Set of tasks »
**1)** Reproduce word for word the passage of the Hochland case study starting with "To remain strong" and going on through "is too flat.".
**2)** Rewrite as a short bulleted list the paragraph of the Hochland case study that begins "Hochland decided to introduce Design Thinking," keeping its main facts.
**3)** In one to three sentences, explain why the Hochland case study calls the company's earlier handling of new product development expensive.
---- Source excerpt
Project Case

Cheese opens the market: Hochland relies on Design Thinking for the future

User-centered design always in mind

“Establish Design Thinking in your company and ensure innovative solutions in the long term!” With this design challenge, the food company Hochland tested new ways of staying strong and sustainable with us at the HPI d-school. The traditional family business successfully experimented with the Design Thinking approach and recognized its potential. It anchored it in its methodology toolbox.

Interesting for

Entrepreneurs, Executives, Manager, Professionals

Challenge

To remain strong and fit for the future, the Hochland company set itself the following Design Thinking challenge: “Establish Design Thinking in your company and ensure innovative solutions in the long term!”

Starting point

The learning curve at Hochland is too flat.

The German company Hochland SE is one of the largest private cheese manufacturers in Europe and is represented by subsidiaries on several continents.

“We have well-established and functioning processes in our traditional company. Nevertheless, the learning curve for projects was sometimes too flat,” notes Elena Zloteanu, a long-standing employee who is now Design Thinking program manager at Hochland. ”When developing new products, for example, we didn't always manage to get our customers on board, and we also had product flops.” This was not only frustrating for the highly motivated product managers, it was also not very efficient and therefore expensive.”

The company wanted to establish agile working not only in product development, but for all innovation projects. When Hochland tested our innovation method, the strong user focus was particularly well received. In the meantime, Hochland has systematically implemented HPI Design Thinking in the company.

Aha-moments

Trained Design Thinking ambassadors carry the change throughout the entire company.

Hochland decided to introduce Design Thinking into the company through a decentralized network of ambassadors. To do this, we at the HPI d-school trained ten Hochland employees in Design Thinking. These employees came from different departments and locations in various countries.

Employees who were open to new and playful approaches were selected as future ambassadors for Design Thinking. The Design Thinking training reinforced this trait and methodically underpinned it.
--------
---- Listed entries
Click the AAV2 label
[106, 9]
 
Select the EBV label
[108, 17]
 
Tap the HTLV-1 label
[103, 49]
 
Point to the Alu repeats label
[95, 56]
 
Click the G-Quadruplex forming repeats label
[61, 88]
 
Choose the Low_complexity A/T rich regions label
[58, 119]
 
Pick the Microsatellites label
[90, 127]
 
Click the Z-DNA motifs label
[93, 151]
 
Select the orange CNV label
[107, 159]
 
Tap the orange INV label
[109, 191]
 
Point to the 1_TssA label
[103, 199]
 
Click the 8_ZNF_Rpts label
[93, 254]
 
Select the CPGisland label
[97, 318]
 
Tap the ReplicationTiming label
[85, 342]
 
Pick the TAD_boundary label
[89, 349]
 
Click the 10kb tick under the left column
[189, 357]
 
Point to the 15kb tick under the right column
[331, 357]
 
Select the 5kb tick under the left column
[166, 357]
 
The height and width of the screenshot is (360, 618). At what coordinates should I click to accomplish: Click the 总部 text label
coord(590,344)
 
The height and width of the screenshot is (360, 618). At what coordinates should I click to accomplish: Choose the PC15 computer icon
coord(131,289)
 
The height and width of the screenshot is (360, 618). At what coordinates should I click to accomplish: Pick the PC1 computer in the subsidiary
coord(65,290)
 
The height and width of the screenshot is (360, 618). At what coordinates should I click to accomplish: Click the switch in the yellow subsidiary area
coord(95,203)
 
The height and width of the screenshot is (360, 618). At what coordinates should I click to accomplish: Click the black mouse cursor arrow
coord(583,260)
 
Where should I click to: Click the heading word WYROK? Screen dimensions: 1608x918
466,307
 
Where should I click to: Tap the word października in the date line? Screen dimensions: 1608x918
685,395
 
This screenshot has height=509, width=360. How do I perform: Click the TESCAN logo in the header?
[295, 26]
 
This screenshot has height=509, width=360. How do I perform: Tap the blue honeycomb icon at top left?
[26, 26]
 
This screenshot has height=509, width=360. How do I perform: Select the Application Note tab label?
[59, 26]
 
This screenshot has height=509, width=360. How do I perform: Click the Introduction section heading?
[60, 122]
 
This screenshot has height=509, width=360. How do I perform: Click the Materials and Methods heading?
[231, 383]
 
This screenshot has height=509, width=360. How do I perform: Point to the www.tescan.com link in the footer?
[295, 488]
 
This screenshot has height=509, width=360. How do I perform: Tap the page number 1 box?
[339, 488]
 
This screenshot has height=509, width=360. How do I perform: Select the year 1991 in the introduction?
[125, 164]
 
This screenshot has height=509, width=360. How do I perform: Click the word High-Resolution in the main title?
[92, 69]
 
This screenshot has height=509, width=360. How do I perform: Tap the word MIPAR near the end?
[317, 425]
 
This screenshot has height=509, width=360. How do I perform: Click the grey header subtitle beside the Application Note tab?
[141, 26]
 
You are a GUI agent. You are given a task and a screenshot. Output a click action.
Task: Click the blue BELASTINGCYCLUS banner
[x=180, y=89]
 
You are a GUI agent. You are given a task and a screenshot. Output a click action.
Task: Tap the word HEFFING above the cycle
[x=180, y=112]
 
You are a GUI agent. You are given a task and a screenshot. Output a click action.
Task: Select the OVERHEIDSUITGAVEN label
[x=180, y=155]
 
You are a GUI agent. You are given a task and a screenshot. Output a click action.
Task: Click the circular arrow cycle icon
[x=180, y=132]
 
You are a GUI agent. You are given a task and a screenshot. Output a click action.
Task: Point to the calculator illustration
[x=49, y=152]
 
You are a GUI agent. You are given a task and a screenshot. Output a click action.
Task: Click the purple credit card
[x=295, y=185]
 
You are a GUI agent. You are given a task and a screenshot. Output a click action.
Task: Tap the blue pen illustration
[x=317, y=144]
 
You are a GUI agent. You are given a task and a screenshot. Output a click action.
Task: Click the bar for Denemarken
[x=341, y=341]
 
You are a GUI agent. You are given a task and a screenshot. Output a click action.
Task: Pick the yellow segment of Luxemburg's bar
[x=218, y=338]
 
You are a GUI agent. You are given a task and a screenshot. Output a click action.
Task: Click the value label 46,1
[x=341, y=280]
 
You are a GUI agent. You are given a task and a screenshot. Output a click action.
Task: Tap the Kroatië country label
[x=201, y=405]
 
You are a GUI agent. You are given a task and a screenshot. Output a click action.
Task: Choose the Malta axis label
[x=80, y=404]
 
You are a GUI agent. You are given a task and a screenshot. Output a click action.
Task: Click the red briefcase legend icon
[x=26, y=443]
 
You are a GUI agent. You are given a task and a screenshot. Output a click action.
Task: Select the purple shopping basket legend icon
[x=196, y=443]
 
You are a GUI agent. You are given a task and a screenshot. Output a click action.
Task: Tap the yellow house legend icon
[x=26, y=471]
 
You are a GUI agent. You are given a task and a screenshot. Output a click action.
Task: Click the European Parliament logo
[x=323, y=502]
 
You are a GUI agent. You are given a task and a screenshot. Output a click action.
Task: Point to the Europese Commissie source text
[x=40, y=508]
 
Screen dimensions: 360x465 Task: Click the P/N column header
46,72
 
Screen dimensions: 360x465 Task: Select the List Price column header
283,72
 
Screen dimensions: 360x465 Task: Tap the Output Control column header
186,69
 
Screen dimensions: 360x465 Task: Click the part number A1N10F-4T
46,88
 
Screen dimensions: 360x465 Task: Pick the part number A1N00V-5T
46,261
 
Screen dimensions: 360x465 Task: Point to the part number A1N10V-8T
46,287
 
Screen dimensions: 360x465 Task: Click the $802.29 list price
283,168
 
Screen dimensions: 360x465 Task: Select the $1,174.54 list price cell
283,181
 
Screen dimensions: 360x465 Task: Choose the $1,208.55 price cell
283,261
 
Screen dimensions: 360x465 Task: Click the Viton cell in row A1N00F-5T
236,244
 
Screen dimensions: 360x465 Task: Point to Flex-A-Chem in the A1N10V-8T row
--------
Task-by-task solutions »
**1)**
To remain strong and fit for the future, the Hochland company set itself the following Design Thinking challenge: “Establish Design Thinking in your company and ensure innovative solutions in the long term!”

Starting point

The learning curve at Hochland is too flat.

**2)**
- Hochland introduced Design Thinking into the company through a decentralized network of ambassadors.
- The HPI d-school trained ten Hochland employees in Design Thinking for this purpose.
- These employees came from different departments and from locations in various countries.

**3)** When developing new products, Hochland did not always manage to get its customers on board, and it had product flops. That was not very efficient, and therefore it was expensive.